The MyPathway phase II trial is investigating the efficacy and safety of pertuzumab plus trastuzumab in patients with treatment-refractory mCRC showing overexpression or amplification of HER2 by gene sequencing and/or by FISH or IHC[44]. The interim efficacy data reflects initial results from 34 patients. Twelve patients have achieved partial response, and three have achieved stable disease for longer than four months. The median duration of response is 11.1 mo.

Another interesting phase II trial (NCT03457896) is examining the efficacy of pan-HER inhibitor neratinib plus trastuzumab or neratinib plus cetuximab in patients with quadruple wild-type (KRAS/NRAS/BRAF/PIK3CA wild-type) HER2-amplified, HER2-nonamplified (wild-type), or HER2-mutated mCRC. In this trial, patients with HER2-amplified CRC with prior anti-EGFR therapy and/or HER2-mutated CRC with or without prior anti-EGFR therapy will be treated with trastuzumab plus neratinib until disease progression. Patients with HER2 wild-type or HER2-amplified CRC with no prior anti-EGFR therapy will receive cetuximab plus neratinib until disease progression.
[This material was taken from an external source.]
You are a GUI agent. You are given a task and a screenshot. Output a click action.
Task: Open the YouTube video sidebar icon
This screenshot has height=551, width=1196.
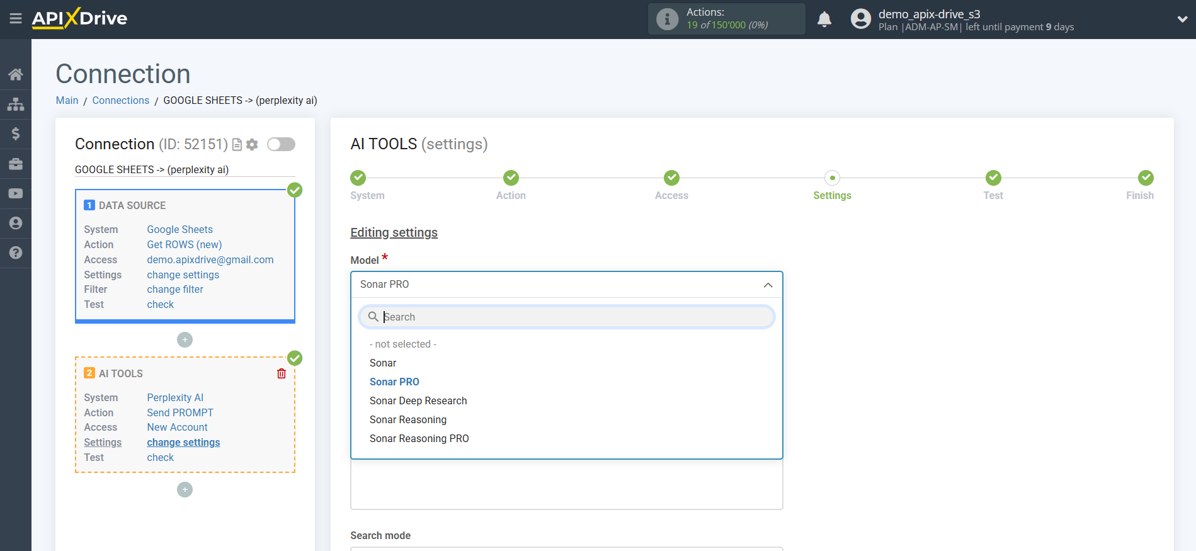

The MOUNTAINEER study will test the combination of tucatinib and trastuzumab in patients with HER2 positive, anti-HER2 targeting therapy-naïve, and RAS wild-type mCRC who have been previously treated with chemotherapy and an antiangiogenic drug[45]. Tucatinib is a very potent and highly selective small molecule inhibitor of HER2 receptor. In HER2 positive xenograft models of CRC, it has shown substantial antitumor activity[46].

Extensive preclinical efforts have identified HER2 amplification or overexpression as a distinct and druggable molecular target in patients with mCRC who exhibit poor sensitivity to anti-EGFR. The ever-expanding clinical experience reveals that dual HER2 blockade may be an effective therapeutic strategy to overcome or reverse tumor resistance in this setting. Moreover, some case examples suggest that sequential HER2 blockade may provide long-term clinical benefit without causing significant class-specific adverse effects in patients with molecularly selected and treatment-refractory mCRC[47]. The initial results of the HERACLES-RESCUE study will most likely clarify this issue.